One exact copy of the listing, minus the images, is the required answer.

- RECORDS FOR THIS EXERCISE -
---
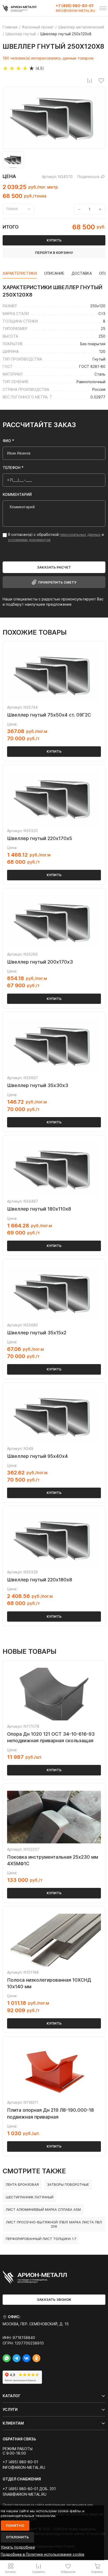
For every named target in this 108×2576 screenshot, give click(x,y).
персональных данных (80, 534)
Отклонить (17, 2537)
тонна (12, 209)
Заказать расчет (54, 567)
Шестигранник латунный (29, 2197)
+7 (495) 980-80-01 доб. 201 (29, 2489)
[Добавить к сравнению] (89, 80)
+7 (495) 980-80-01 (75, 6)
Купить (54, 751)
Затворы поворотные (68, 2184)
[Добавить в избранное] (101, 80)
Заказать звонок (54, 2299)
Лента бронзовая (22, 2184)
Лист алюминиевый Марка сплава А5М (43, 2209)
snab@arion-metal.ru (24, 2494)
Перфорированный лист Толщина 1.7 (41, 2239)
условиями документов (29, 539)
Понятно (15, 2525)
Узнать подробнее (18, 2547)
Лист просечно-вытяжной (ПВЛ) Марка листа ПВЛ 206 (54, 2224)
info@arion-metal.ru (75, 11)
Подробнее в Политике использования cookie (42, 2554)
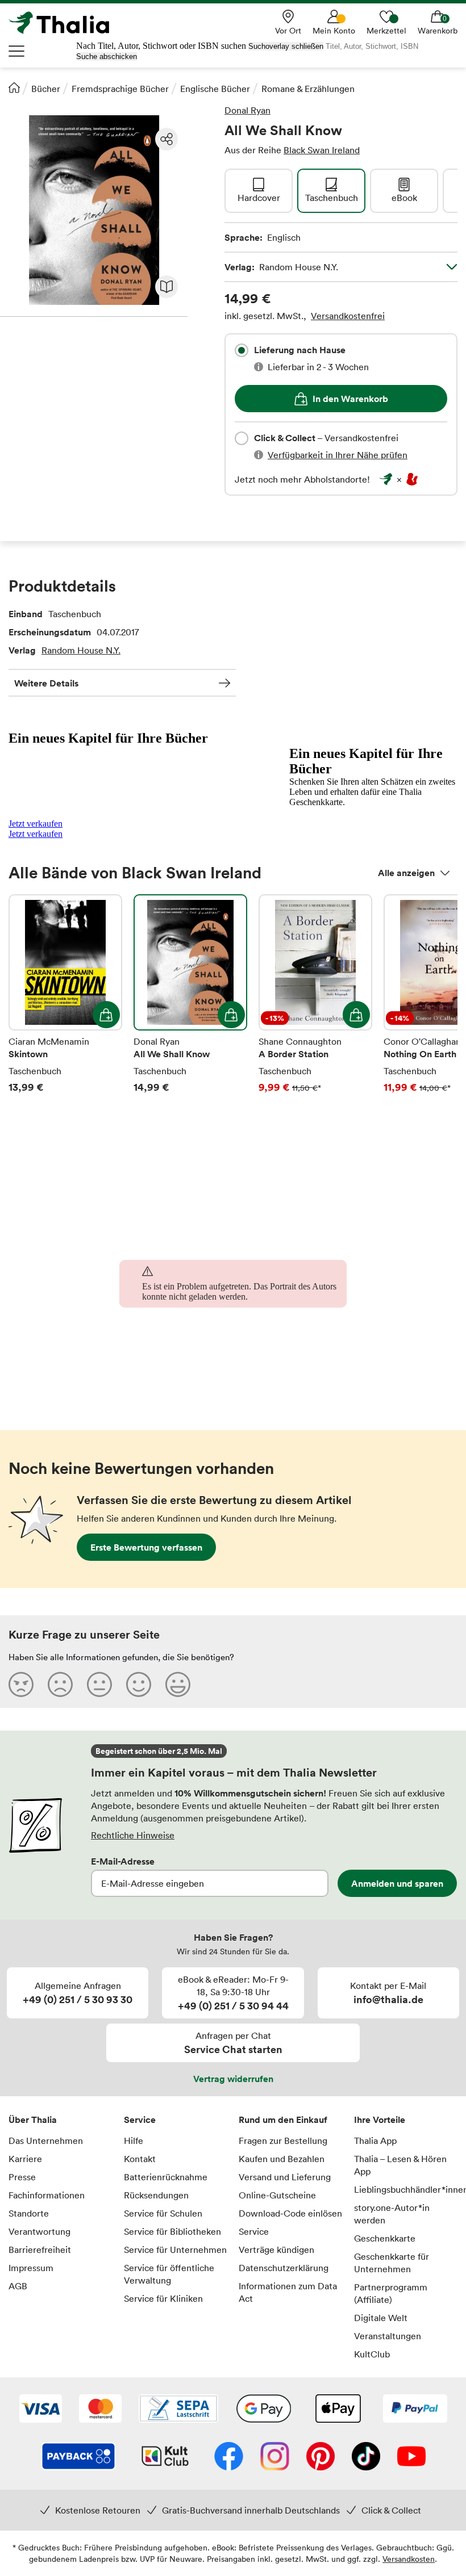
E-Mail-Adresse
---
- OUTPUT OF THE EXERCISE -
For every named target in this 108×2576 screenshot, give click(x,y).
персональных данных (80, 534)
Отклонить (17, 2537)
тонна (12, 209)
Заказать расчет (54, 567)
Шестигранник латунный (29, 2197)
+7 (495) 980-80-01 доб. 201 (29, 2489)
[Добавить к сравнению] (89, 80)
+7 (495) 980-80-01 (75, 6)
Купить (54, 751)
Затворы поворотные (68, 2184)
[Добавить в избранное] (101, 80)
Заказать звонок (54, 2299)
Лента бронзовая (22, 2184)
Лист алюминиевый Марка сплава А5М (43, 2209)
snab@arion-metal.ru (24, 2494)
Перфорированный лист Толщина 1.7 (41, 2239)
условиями документов (29, 539)
Понятно (15, 2525)
Узнать подробнее (18, 2547)
Лист просечно-вытяжной (ПВЛ) Марка листа ПВЛ 206 (54, 2224)
info@arion-metal.ru (75, 11)
Подробнее в Политике использования cookie (42, 2554)
E-Mail-Adresse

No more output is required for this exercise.